Она никогда не работала, считая, что работа, хождение на службу, совершенно не женское занятие. Любимым ее выражением было: женщина-врач — не женщина и не врач. Исключением был только театр. Только там было место для женщины, конечно талантливой.

Мамин голос забыть невозможно — огромного диапазона, сильное, очень красивого тембра драматическое сопрано.

Не знаю, как у нее это получалось, но она была душой дома. В какое-то время, короткий эпизод, она пошла работать. В доме сохранялся железный порядок, ею установленный. Няня строжайше исполняла все приказанное Юлией Гавриловной. Мы с братиком Юркой, еще маленьким, слушались беспрекословно. Папа всегда был неизменен. А в доме настолько все стало «не так», что недели через две мы завыли, как волки в лесу, и мама, бросив работу, вернулась в оживший с ее приходом дом.

Она была добра и отзывчива до безрассудства: отдавала все. Отдала кому-то свое подвенечное платье, подарила какому-то мальчику все елочные игрушки…
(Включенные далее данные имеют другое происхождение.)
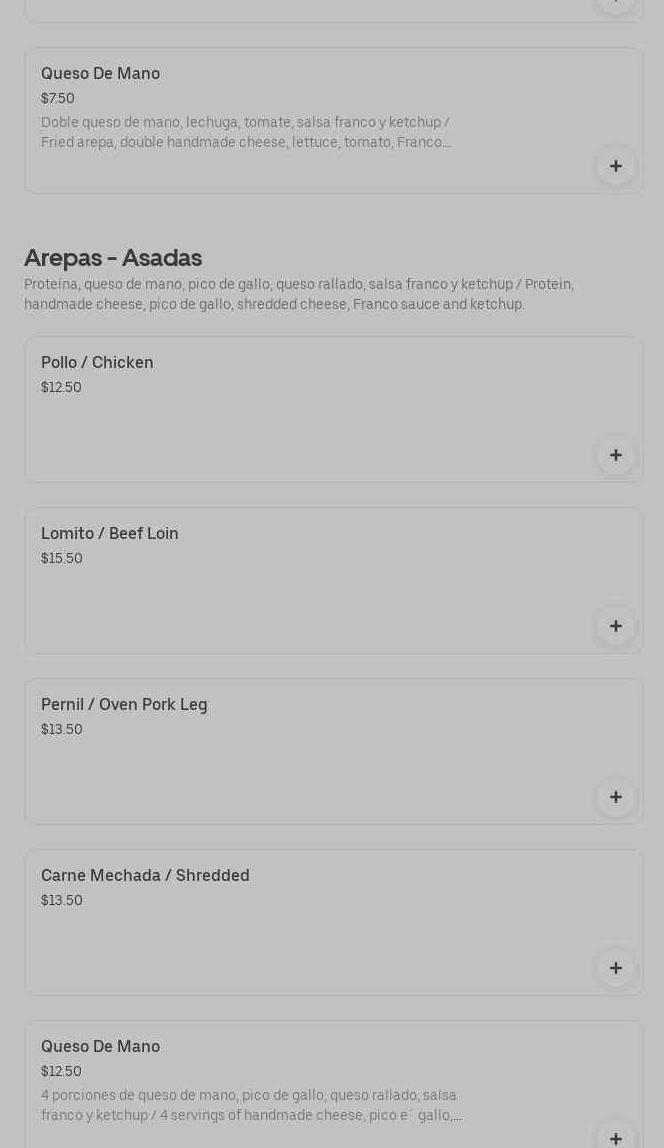Open Lomito / Beef Loin item details

pyautogui.click(x=110, y=534)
Мы все, в папу, высокие, а мама была среднего роста, прекрасно сложенная, круглолицая, голубоглазая, со вздернутым носиком. Никто, даже из нас, не видал ее непричесанной, незавитой, не «приодетой». Она всегда была на каблучках и никогда не прислонялась спиной к спинке стула.
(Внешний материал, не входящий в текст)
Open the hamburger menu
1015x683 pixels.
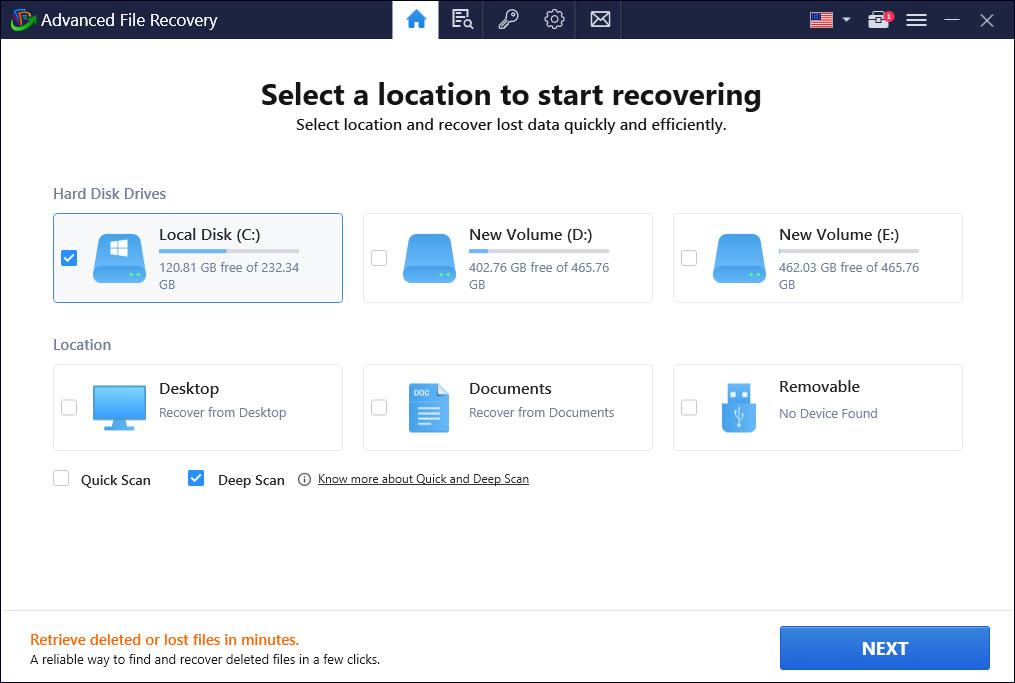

Ее гневу и раздражению, часто по пустякам, тоже не было ни границ, ни предела.

Мама оживала в дороге — наверное, сказывалась цыганская кровь. Совсем в конце жизни она умоляла папу, чтобы они доехали до Владивостока и обратно. Она хотела увидеть океан: только выйдем, посмотрим и поедем обратно. Она была так тяжело больна, что поездка была невозможна. Как я ее понимала тогда, а теперь, слепая, тем более.

Последний раз я ее видела накануне моей поездки в Воркуту. Она пришла ко мне (я жила одна) и с интересом разглядывала железнодорожный билет, радостно читая названия всех городов, через которые я поеду.
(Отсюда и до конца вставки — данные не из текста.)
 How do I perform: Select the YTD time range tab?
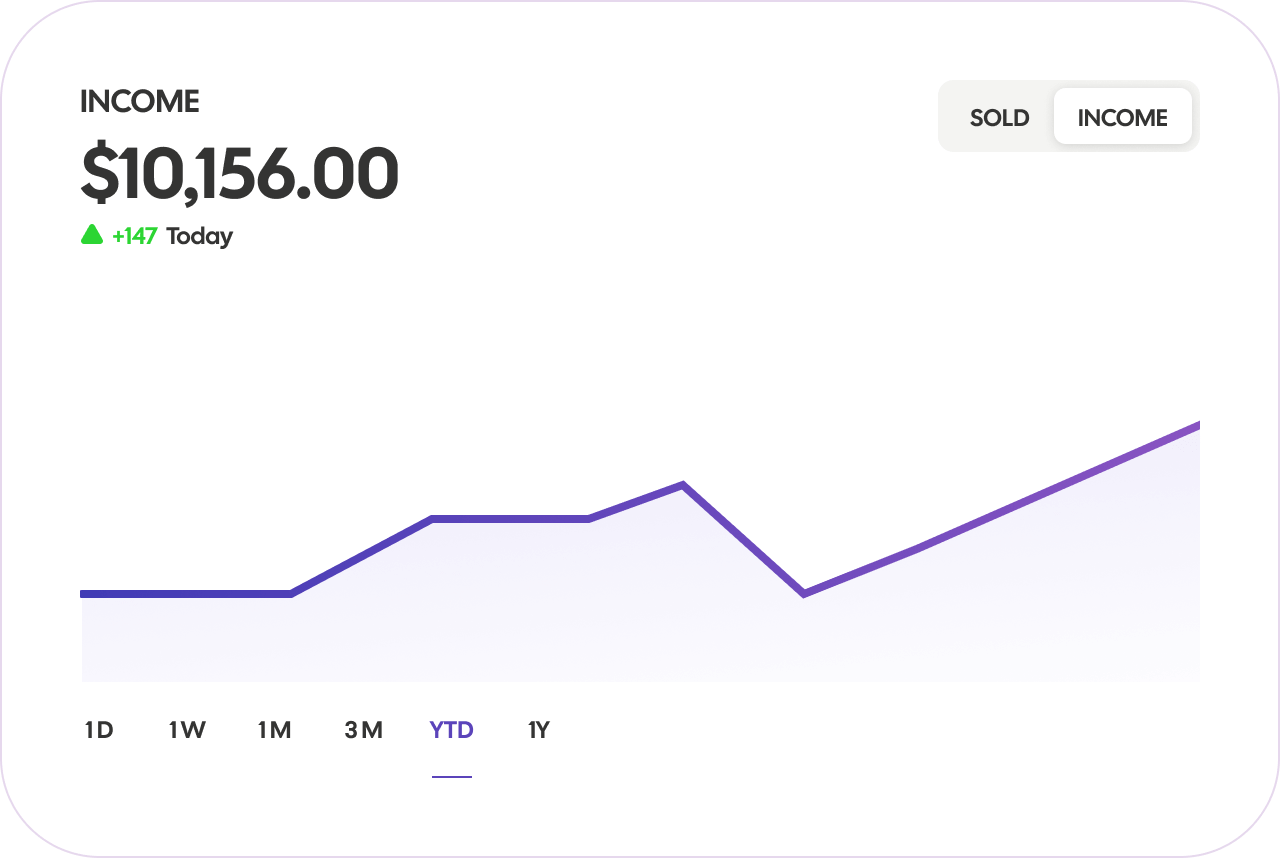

Теперь самое трудное. Меня часто упрекают, больше молча, но иногда и вслух, в том, что после смерти Даниила я вышла замуж. Оправдываться я не собираюсь, но недаром мне был сужден такой долгий путь. Я глубоко убеждена, что дело женщины, посланной Господом на Землю, — любить. Любить конкретно, а не абстрактно, пока жива, до самой смерти. Меняются только формы любви. Может быть, об этой женской сути — любить — и говорит строка одного из стихотворений, посвященных мне Даниилом: «Неувядающею вишнею расцветшая в стране любви…»

Глава 31. ТИХАЯ ПРИСТАНЬ

Осенью 1963 года я вышла замуж за близкого друга Даниила Евгения Ивановича Белоусова. Конечно, и он был нашим однодельцем, но получил не 25, а «только» 10 лет. Он работал в ЦАГИ и начинал отбытие своего срока в той самой шарашке, которую описал Солженицын в романе «В круге первом». Заканчивал срок в Воркуте. Этап, с которым его туда отправили, добирался до Воркуты 28 дней, и по прибытии в пункт назначения никто из заключенных не стоял на ногах. Женю арестовали на Урале и когда переправляли в Москву, на одной из пересылок он встретился с женой Сергея Прокофьева португалкой Линой Ивановной. На вопрос, за что же ее-то, певицу, посадили, эта милая, обаятельная женщина весело отвечала: а я шпионка.

Женя и Даниил познакомились так. Когда Даниил работал над изданием «Реквиема», сборника, посвященного Леониду Андрееву, в связи с этим он пошел к Белоусовым. Женя в это время гонял во дворе тряпичный футбольный мяч. Футбол был его страстью. Ирина Павловна, к которой Даня пришел, захотела их познакомить: ровесники, один — сын Леонида Андреева, другой — Ивана Алексеевича. Она с большим трудом докричалась до сына. Ему страшно не хотелось идти домой. Он явился нехотя, они с Даниилом познакомились — и подружились на всю жизнь.

Ранние фотографии Даниила (30-х годов) сделаны именно Женей. Важной частью их дружеского общения было чтение друг другу: Даниил читал Жене стихи, а Женя Даниилу — свои оригинальные рассказы. Женя благоговел перед Даниилом и полностью осознавал его место в русской культуре.